Divided democracies and the lack of leadership…

Democracies around the world have become highly polarized and are in a state of constant grid-lock. There are basically two points of view prevailing in any democratic dispensation. Either you are with us or against us! There could also be a third point of view which is not so black or white but gray. In political terms it means, we are not completely with you or against you, we are open to discussion. I would put these people in a separate category and that is ‘open minded’, on both sides of the aisle. Ideology could be one of the reasons for this divide. Indifferent leadership is the other reason for this deep disconnect. This is not a sudden development. It has been happening for the last 50 years. Democracies have not been producing leaders like FDR (Franklin Delano Roosevelt) and Gandhi (Mohandas Karamchand Gandhi), anymore. I would not even put Churchill (Sir Winston Leonard Spencer-Churchill) in that August company. Republicans in America are ready to include Ronald Reagan in such world leadership, which he clearly was not. And that is the whole point. Neither Churchill nor Reagan were leaders of that caliber that the world would acknowledge them as leaders of international stature. The only world leader who has earned that respect in the last 50 years is, Nelson Rolihlahla Mandela.

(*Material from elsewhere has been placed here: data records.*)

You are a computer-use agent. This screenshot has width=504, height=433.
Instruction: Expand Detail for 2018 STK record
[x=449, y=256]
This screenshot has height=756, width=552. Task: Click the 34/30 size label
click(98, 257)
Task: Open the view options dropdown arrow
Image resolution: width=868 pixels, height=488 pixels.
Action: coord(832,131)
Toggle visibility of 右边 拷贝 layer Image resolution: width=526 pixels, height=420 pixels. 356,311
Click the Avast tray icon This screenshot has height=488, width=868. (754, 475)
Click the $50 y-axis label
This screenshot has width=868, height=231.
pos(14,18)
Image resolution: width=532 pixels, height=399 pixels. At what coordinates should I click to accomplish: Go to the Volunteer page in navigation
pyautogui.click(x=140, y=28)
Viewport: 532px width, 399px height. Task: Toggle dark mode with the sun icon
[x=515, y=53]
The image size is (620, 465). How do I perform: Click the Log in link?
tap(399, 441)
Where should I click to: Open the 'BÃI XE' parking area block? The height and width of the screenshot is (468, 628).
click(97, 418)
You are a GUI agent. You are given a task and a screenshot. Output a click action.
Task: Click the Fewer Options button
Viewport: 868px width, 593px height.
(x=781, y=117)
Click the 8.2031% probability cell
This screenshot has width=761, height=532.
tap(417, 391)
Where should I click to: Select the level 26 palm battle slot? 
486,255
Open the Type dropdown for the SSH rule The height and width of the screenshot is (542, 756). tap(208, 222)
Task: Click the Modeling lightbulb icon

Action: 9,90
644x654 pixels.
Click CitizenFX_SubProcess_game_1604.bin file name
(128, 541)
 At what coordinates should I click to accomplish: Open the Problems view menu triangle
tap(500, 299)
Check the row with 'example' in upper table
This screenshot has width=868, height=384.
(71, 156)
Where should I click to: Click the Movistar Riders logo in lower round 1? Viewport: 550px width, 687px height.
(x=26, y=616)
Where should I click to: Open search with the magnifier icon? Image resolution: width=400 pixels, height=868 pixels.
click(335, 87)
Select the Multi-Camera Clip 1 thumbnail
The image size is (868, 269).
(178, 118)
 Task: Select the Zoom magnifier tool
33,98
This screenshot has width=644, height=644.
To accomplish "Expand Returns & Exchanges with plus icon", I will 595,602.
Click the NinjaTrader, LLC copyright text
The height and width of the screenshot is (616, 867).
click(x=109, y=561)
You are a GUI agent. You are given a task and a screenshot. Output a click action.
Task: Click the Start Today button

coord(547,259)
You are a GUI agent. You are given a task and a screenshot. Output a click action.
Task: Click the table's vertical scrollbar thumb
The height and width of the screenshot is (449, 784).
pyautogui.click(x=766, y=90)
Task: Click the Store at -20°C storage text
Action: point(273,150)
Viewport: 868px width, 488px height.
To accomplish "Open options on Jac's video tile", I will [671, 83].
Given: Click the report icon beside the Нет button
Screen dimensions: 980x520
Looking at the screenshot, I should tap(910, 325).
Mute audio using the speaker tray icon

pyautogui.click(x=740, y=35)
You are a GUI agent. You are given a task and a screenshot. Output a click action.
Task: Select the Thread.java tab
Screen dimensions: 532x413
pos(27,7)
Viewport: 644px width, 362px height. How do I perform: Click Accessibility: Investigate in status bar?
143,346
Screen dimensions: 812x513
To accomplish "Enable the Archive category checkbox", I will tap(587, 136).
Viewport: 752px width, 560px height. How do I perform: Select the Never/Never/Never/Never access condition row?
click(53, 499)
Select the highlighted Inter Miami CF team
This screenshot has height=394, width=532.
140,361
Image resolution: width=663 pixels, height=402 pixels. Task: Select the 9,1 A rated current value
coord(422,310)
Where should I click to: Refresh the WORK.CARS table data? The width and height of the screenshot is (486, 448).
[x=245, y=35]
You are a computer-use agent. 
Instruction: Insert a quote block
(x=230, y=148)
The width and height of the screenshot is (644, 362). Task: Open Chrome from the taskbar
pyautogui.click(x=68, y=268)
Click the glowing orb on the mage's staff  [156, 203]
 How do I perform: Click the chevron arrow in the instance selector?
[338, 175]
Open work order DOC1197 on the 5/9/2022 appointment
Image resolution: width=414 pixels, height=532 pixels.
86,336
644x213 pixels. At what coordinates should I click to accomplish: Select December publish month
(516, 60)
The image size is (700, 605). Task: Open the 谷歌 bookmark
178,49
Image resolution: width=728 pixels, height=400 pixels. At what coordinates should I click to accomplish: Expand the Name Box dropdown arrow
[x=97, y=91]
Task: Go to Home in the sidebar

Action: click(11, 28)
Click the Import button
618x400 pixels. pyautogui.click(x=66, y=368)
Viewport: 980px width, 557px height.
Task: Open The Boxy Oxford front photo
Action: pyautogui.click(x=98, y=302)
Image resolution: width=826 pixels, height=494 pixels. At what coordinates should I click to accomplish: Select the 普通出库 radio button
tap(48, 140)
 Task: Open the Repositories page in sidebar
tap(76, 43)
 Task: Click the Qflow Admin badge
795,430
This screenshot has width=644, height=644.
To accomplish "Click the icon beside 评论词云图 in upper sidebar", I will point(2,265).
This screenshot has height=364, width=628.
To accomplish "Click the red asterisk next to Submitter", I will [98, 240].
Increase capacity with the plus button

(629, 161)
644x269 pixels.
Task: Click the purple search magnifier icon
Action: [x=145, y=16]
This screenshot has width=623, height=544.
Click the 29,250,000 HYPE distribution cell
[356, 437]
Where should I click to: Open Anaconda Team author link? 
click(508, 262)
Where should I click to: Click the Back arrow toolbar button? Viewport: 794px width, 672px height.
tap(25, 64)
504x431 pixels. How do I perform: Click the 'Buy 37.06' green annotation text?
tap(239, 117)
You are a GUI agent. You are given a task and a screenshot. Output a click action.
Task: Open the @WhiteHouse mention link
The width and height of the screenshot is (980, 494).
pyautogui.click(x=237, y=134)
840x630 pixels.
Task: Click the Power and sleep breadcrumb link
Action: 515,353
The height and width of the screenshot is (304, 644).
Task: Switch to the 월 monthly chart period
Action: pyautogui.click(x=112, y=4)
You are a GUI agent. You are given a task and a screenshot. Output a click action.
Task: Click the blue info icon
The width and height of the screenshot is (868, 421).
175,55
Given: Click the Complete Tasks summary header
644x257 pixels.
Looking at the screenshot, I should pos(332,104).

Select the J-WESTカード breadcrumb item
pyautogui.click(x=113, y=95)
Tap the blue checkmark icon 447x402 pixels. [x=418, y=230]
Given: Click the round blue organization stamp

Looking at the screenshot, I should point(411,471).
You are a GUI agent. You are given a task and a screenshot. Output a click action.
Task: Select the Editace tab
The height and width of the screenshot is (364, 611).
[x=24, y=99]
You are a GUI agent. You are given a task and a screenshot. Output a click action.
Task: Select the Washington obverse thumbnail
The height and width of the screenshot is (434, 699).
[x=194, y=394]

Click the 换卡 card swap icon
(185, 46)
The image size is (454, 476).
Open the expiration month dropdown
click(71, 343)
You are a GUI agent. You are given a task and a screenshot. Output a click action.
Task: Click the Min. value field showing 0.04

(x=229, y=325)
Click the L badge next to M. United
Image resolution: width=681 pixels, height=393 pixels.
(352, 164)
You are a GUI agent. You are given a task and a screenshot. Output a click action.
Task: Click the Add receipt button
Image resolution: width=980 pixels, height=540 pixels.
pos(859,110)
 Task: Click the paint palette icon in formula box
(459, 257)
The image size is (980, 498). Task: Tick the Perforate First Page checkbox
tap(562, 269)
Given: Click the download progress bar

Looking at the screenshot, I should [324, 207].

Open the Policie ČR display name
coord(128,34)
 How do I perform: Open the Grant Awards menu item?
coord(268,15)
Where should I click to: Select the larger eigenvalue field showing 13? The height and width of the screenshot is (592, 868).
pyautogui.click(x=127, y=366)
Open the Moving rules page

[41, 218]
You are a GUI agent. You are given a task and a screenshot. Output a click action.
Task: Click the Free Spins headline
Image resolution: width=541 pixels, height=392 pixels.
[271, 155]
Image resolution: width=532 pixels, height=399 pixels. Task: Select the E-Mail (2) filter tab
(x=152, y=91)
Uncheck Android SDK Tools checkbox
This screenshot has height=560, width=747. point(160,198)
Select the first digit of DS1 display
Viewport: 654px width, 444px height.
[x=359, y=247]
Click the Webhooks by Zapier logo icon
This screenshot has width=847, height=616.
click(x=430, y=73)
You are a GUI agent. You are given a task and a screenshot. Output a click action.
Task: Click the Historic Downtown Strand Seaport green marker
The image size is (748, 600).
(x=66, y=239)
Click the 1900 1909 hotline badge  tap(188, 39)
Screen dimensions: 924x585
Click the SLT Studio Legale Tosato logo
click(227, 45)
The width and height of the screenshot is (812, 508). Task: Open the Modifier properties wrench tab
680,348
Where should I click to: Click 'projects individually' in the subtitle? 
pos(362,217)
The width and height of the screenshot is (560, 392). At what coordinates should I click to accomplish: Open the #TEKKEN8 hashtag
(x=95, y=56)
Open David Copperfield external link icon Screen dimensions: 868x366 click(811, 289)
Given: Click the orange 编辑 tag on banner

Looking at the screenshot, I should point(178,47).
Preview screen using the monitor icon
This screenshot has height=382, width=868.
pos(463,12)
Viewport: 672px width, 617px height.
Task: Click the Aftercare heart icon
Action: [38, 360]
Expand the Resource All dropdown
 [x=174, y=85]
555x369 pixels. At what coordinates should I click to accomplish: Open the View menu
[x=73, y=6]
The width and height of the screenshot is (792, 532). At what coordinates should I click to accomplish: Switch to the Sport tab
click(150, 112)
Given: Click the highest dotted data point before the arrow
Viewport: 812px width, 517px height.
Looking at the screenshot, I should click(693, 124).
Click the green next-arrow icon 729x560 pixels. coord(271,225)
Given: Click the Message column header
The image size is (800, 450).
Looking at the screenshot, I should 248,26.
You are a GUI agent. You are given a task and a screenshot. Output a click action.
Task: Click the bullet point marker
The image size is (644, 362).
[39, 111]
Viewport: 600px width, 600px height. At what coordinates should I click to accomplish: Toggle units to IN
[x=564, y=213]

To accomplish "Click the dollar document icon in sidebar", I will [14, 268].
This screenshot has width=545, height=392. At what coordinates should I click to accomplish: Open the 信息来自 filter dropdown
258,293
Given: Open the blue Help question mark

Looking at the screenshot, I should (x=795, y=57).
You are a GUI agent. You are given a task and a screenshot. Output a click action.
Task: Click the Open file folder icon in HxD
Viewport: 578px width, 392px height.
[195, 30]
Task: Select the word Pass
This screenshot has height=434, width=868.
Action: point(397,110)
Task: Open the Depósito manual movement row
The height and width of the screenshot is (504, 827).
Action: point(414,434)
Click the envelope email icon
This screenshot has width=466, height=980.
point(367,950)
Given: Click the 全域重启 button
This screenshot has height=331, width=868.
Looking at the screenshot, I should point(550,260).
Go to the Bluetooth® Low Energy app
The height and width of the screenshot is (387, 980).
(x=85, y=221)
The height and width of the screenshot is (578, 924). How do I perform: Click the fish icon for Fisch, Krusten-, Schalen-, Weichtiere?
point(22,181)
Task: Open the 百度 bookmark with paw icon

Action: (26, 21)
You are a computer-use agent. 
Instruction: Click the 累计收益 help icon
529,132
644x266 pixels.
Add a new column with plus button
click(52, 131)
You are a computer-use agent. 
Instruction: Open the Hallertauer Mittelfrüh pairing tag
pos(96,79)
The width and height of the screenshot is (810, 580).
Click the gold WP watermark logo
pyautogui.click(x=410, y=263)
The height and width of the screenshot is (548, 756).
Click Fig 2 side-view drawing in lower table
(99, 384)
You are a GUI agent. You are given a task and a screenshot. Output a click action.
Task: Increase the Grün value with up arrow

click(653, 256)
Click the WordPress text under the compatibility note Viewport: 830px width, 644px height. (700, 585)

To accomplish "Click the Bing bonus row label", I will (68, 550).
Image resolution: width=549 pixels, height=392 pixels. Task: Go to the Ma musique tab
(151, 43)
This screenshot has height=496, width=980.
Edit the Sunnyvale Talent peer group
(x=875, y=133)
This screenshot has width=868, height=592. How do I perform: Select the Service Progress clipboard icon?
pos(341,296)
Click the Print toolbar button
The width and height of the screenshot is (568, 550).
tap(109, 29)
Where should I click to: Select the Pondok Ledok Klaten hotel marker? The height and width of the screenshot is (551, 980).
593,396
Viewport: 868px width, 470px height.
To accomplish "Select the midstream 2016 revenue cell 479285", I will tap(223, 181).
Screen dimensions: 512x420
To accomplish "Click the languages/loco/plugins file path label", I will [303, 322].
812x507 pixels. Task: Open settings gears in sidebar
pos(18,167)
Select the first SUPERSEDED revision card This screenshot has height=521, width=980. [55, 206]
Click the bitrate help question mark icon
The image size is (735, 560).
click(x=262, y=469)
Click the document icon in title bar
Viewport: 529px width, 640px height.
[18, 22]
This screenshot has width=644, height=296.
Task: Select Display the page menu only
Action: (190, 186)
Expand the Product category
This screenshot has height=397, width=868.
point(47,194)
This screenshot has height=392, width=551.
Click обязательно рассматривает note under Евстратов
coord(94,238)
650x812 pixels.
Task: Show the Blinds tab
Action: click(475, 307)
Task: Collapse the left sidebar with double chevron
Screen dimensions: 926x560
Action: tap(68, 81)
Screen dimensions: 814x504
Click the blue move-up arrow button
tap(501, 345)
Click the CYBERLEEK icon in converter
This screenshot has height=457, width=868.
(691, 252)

The fall of the Soviet Union in 1991 was a great opportunity to establish a ‘New World Order’. George Herbert Walker Bush and Mikhail Gorbachev failed to do that. Then again, September 11, 2001 presented another unique opportunity to America and President George W Bush. He failed to do anything meaningfull and change the world of politics. America has failed to produce a world class leader in the last 40 years or more. So has the rest of the world. There is no leader in sight anywhere in the world who could set the agenda to achieve great things in these wounderfull times. Let us take United States for example, the congress is equally divided and the executive is in constant conflict with the legislative branch. Supreme Court of the United States has been politicized since the infamous 2000 presidential elections.